A new bill currently in the drafting stage that would introduce new offences relating to computer hacking has been criticised by the Joint Committee on Human Rights (JCHR).
The proposals for new computer misuse laws are contained in the Serious Crime Bill, and seek to prevent what is described as damage to the environment or any country’s economy or national security.
Certain offences would be punishable by life imprisonment.
The issue of digital security has reached the foreground over the past few years, with data leaks and high-profile security breaches resulting in calls for more legal protection for governments and corporations.
However, the JCHR has said further explanation of what constitutes a criminal offence under the Bill is required before it becomes law.
“We do not doubt the need to ensure that the criminal law provides adequate protection against cyber-attacks on critical infrastructure,” the JCHR said in a report.

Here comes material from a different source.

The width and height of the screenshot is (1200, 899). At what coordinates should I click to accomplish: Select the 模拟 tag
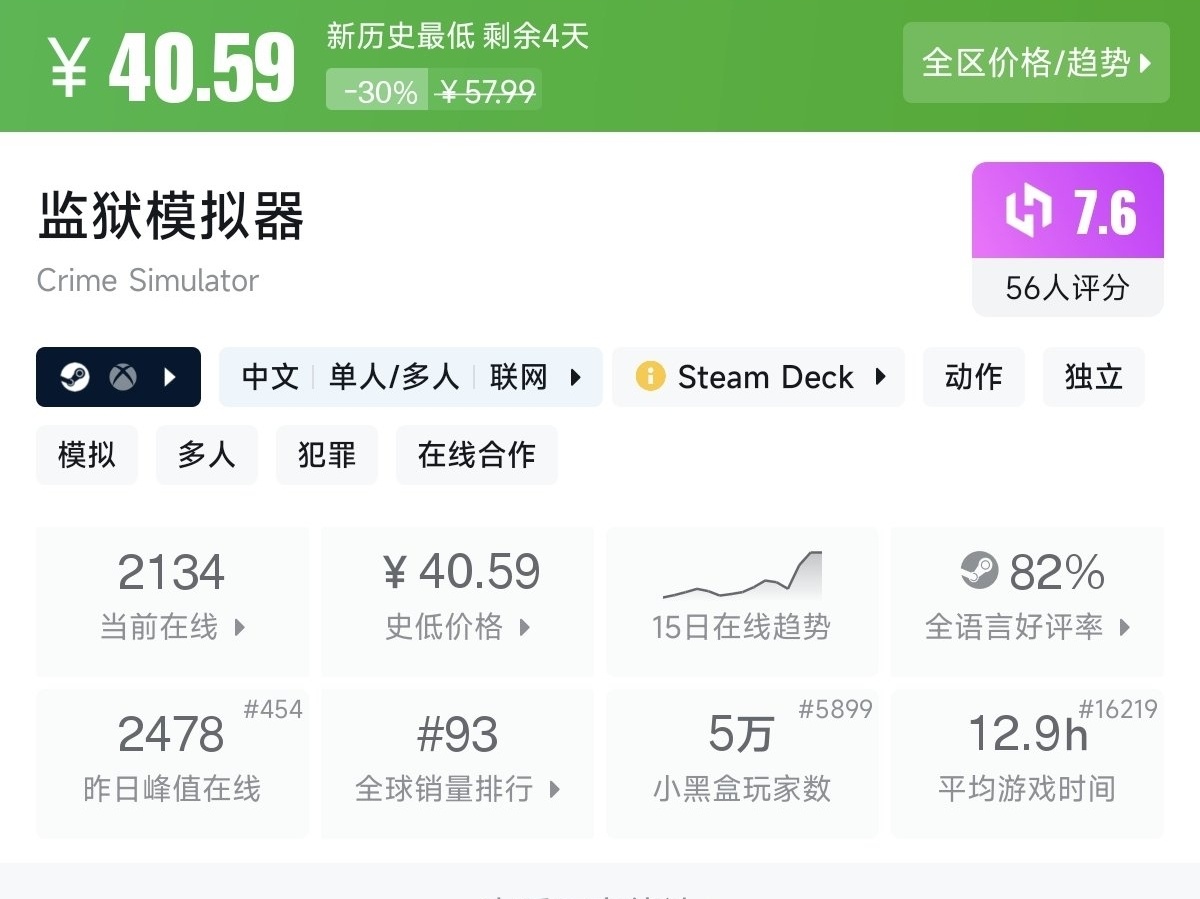pos(87,455)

“We doubt, however, whether the concepts of ‘damage to the environment’, ‘damage to the economy’ or ‘damage to national security’ are sufficiently certain in their meaning to justify their inclusion as an ingredient of a criminal offence carrying maximum sentences of 14 years and life imprisonment.”
If enacted, the bill would amend the existing Computer Misuse Act and introduce stiffer penalties for computer hacking. It would mean that hacking into a computer in the knowledge that such action is unauthorised and has the potential to create a significant risk would be a criminal offence. This includes hacking that causes “loss to human life, human illness or injury.”
“The broad and vague definition of the new offence of computer misuse appears to be without precedent, and the Bill therefore appears to cross a significant line by using these unsatisfactory concepts in the definition of a serious criminal offence carrying a lengthy sentence. We recommend that the Bill be amended to remove these particular elements of the new computer hacking offence,” the JCHR said.